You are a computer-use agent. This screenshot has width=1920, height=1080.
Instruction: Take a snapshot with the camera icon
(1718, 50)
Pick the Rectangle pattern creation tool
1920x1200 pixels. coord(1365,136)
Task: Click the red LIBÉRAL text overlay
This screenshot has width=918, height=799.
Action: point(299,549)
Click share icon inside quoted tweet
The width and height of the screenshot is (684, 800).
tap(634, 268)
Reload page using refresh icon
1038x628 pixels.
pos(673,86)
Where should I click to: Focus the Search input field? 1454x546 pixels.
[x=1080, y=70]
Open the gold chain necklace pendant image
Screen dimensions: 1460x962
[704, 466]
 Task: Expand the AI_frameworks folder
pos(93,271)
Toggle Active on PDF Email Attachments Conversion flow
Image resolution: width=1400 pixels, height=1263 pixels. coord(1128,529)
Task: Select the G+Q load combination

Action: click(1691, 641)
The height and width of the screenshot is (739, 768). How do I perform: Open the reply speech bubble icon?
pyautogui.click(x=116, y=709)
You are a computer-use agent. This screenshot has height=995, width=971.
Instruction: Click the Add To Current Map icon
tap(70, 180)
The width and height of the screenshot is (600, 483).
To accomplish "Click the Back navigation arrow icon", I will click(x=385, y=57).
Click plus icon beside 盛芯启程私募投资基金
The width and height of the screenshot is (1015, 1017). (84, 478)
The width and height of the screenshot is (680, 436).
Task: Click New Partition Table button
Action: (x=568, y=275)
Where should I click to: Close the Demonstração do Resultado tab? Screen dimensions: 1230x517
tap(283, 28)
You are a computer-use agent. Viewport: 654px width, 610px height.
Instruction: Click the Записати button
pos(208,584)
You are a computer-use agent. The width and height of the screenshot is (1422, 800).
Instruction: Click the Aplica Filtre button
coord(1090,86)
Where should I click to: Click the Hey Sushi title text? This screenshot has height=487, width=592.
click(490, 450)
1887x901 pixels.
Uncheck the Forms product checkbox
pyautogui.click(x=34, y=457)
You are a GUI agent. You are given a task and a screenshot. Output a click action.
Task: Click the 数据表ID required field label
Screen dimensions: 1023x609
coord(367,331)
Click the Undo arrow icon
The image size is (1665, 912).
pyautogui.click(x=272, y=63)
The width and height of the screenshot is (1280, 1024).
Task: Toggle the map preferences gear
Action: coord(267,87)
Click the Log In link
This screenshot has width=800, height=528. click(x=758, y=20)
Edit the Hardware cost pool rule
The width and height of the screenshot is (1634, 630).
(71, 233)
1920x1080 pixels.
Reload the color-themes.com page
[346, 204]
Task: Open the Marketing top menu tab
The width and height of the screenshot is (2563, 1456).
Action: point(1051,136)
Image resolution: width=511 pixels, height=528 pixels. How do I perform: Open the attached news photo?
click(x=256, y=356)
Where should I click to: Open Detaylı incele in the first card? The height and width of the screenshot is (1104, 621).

★ ★ ★ ★ ★

▶ DO THIS:
Duplicate the data above, from the line containing "The width and height of the screenshot is (600, 483)." up to and including the line containing "pyautogui.click(x=34, y=457)".

▶ SOLUTION FOR THIS TASK:
The width and height of the screenshot is (600, 483).
To accomplish "Click the Back navigation arrow icon", I will click(x=385, y=57).
Click plus icon beside 盛芯启程私募投资基金
The width and height of the screenshot is (1015, 1017). (84, 478)
The width and height of the screenshot is (680, 436).
Task: Click New Partition Table button
Action: (x=568, y=275)
Where should I click to: Close the Demonstração do Resultado tab? Screen dimensions: 1230x517
tap(283, 28)
You are a computer-use agent. Viewport: 654px width, 610px height.
Instruction: Click the Записати button
pos(208,584)
You are a computer-use agent. The width and height of the screenshot is (1422, 800).
Instruction: Click the Aplica Filtre button
coord(1090,86)
Where should I click to: Click the Hey Sushi title text? This screenshot has height=487, width=592.
click(490, 450)
1887x901 pixels.
Uncheck the Forms product checkbox
pyautogui.click(x=34, y=457)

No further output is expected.